Article paru dans le journal étudiant The Silhouette, édition du 26 novembre 2015
By: Hélène Caron
The tragic events in Paris had many frantically looking for friends and family currently in the cité des lumières and prompted a number of us to post “Je suis Paris” on our Facebook page out of solidarity. However, our links with France may be much closer than we think and I’m not referring to the latest events. I’m going way, way back. In early 17th century, Samuel de Champlain officially met a Huron-Wendaat chief in Toanché (now Penetanguishene).
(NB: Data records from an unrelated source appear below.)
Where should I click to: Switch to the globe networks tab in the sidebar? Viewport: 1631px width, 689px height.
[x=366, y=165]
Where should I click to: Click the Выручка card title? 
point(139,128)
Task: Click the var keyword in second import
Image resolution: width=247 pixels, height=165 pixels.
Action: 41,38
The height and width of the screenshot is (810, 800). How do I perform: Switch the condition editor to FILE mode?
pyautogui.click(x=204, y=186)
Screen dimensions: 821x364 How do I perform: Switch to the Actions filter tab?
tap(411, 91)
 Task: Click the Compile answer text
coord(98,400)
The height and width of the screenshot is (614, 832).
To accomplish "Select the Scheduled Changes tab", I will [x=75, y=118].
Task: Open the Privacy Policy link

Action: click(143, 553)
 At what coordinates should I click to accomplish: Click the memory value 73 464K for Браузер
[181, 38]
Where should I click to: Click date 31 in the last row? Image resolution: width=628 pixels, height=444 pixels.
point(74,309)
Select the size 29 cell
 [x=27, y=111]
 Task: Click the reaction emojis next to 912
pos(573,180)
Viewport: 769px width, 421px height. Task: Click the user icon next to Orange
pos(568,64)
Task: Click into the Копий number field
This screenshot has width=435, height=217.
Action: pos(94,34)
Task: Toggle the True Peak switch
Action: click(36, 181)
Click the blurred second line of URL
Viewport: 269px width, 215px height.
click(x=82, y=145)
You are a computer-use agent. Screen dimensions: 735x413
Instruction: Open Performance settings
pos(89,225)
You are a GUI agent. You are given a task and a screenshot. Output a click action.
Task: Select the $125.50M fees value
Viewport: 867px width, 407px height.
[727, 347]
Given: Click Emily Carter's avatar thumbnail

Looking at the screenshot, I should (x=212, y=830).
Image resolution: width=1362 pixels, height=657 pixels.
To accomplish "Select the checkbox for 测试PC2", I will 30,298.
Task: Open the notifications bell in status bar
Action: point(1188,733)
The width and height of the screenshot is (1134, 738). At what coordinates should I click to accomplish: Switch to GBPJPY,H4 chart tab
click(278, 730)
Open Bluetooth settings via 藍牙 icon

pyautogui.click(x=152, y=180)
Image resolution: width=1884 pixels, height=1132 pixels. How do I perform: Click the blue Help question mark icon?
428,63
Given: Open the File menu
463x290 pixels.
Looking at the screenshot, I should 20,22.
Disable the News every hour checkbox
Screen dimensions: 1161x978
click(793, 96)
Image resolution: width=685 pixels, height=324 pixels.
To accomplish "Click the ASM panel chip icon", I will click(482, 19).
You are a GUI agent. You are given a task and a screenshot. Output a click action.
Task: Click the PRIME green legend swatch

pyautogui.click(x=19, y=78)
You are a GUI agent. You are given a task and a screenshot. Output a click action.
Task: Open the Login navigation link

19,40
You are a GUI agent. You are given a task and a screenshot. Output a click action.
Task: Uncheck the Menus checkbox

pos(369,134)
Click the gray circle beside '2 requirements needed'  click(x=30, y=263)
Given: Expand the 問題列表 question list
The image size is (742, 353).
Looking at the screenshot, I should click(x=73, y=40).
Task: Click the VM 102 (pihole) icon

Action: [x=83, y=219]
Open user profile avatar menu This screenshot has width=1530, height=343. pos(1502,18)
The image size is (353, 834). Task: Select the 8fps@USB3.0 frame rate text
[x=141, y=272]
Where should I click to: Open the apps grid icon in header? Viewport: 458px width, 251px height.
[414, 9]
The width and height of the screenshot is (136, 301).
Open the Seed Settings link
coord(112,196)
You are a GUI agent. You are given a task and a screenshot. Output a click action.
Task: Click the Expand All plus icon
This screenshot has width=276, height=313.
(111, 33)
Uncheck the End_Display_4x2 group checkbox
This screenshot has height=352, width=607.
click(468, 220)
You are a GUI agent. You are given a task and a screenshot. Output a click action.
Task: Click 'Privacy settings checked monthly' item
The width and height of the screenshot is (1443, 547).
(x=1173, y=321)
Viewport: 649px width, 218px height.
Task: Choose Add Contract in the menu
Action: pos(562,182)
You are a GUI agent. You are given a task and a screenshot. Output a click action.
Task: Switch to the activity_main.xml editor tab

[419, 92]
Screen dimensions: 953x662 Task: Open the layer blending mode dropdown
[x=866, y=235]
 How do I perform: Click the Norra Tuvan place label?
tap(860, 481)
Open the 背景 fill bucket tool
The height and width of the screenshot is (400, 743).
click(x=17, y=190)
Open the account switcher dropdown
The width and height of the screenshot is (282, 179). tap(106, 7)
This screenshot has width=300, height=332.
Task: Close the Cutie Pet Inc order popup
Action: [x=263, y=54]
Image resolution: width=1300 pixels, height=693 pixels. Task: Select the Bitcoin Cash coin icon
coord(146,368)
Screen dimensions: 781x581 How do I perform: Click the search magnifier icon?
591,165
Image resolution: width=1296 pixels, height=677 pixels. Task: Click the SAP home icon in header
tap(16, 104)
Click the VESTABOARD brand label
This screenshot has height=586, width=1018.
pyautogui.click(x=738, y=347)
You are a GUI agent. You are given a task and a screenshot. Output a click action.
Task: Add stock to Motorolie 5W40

Did you know that 2015 marked the 400th anniversary of French presence in Ontario, with celebrations happening throughout the province? And that Hamilton is an officially designated bilingual city with many francophone community organizations? If you didn’t, don’t feel bad. I moved here from Montréal in 1996 and I didn’t know either. A brief Google search at the time yielded very little on the French community whereabouts in Hamilton and I went on with my life until, one fateful day in 2002, I walked downtown Hamilton and saw a French-written sign in a window. Seconds later, I was chatting with Claudette Mikelsons, now president of Collège Boréal in Hamilton. “Oh yes, there is quite a large French-speaking contingent in Hamilton and area,” she told me. According to ACFO-Régionale Hamilton’s current website, about 45,000 people speak French in our area. “Quoi? But where are they?” I asked, stunned. Outside my workplace, there wasn’t a speck of French — many would lovingly try, but there was no French connection there.
Believe me, I wanted and needed to connect with French-speakers in Hamilton; I felt like assimilation had wrapped its fingers around my neck. Without kids and not being a church-goer (schools and churches are recognizable institutions within the community), I somehow fell in a Frenchless vacuum until that day in 2002. That chance encounter led me to understand the breadth of the greatest issue facing French Canadians outside Québec: invisibility. Franco-Ontarians are a minorité invisible. We don’t look different and heck, many of us don’t even sound different.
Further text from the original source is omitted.